Dataset entries:
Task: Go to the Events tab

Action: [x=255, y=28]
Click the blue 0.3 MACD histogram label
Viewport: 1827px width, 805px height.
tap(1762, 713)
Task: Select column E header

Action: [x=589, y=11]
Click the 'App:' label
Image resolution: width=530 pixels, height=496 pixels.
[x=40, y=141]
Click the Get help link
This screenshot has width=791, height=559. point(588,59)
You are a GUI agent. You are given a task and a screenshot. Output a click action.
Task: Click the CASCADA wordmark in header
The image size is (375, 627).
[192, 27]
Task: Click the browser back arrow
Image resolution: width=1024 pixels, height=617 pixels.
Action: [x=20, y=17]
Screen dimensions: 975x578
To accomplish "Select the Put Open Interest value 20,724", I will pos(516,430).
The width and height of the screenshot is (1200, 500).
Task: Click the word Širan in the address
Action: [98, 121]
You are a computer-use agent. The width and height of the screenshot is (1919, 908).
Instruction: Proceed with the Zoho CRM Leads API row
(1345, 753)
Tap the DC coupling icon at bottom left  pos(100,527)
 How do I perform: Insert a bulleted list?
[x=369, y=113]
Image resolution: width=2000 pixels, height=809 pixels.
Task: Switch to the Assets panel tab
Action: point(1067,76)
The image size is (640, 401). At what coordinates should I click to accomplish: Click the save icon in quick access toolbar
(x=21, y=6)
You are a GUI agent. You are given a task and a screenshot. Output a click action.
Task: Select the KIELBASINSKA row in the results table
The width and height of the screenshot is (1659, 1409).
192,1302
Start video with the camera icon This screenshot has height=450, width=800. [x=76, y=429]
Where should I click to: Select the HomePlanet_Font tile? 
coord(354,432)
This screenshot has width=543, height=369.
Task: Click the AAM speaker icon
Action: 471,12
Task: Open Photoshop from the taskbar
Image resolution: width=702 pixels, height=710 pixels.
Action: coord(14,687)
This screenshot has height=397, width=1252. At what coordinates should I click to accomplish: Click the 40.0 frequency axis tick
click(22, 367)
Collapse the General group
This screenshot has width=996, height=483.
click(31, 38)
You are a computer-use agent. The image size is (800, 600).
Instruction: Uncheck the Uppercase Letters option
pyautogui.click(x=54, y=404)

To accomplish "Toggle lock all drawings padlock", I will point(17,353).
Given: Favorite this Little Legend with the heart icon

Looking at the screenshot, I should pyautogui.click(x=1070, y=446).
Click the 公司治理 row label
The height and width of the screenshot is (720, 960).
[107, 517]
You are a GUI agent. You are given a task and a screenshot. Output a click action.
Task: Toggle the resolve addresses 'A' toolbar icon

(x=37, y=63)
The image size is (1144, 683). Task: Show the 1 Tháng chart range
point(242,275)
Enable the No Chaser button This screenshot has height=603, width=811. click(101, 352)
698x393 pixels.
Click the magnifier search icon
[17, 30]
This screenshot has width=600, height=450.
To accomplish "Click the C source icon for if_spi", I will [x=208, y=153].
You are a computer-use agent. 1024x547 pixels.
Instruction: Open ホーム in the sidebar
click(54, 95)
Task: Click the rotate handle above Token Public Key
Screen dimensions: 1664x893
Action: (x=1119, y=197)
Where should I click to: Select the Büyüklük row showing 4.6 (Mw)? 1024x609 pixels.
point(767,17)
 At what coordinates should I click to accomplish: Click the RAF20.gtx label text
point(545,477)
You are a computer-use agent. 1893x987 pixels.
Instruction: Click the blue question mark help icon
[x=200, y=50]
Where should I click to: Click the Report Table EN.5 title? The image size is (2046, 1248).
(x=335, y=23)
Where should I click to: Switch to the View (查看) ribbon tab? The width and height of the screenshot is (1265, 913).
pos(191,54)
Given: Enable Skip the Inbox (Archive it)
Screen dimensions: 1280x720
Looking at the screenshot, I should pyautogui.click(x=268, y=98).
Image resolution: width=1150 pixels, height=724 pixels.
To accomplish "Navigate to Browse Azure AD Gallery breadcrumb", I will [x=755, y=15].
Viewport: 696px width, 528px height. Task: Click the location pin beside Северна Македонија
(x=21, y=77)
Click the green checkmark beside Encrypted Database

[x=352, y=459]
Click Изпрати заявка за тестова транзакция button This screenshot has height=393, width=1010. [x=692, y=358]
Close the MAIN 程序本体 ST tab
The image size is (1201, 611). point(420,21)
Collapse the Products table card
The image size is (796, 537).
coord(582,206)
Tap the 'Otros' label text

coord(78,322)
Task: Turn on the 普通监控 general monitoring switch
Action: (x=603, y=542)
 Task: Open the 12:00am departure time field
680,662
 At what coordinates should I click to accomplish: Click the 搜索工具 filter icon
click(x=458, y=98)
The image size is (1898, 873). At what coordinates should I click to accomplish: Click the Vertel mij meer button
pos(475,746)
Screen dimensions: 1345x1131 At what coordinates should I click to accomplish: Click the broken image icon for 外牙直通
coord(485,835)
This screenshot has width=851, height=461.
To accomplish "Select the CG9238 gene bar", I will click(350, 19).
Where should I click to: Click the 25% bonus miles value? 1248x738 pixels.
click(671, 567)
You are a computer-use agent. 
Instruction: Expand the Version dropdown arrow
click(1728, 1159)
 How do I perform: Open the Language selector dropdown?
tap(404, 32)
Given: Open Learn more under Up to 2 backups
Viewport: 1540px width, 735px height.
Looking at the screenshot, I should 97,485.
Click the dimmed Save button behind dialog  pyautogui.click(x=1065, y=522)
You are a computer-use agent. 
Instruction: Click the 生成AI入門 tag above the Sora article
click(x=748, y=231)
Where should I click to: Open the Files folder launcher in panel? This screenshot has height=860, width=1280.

### Work item:
If a line in the records above contains "computer", copy that line.

### Output of the exercise:
You are a computer-use agent. The width and height of the screenshot is (1919, 908).
You are a computer-use agent. The image size is (800, 600).
You are a computer-use agent. 1024x547 pixels.
You are a computer-use agent. 1893x987 pixels.
You are a computer-use agent. 
You are a computer-use agent. 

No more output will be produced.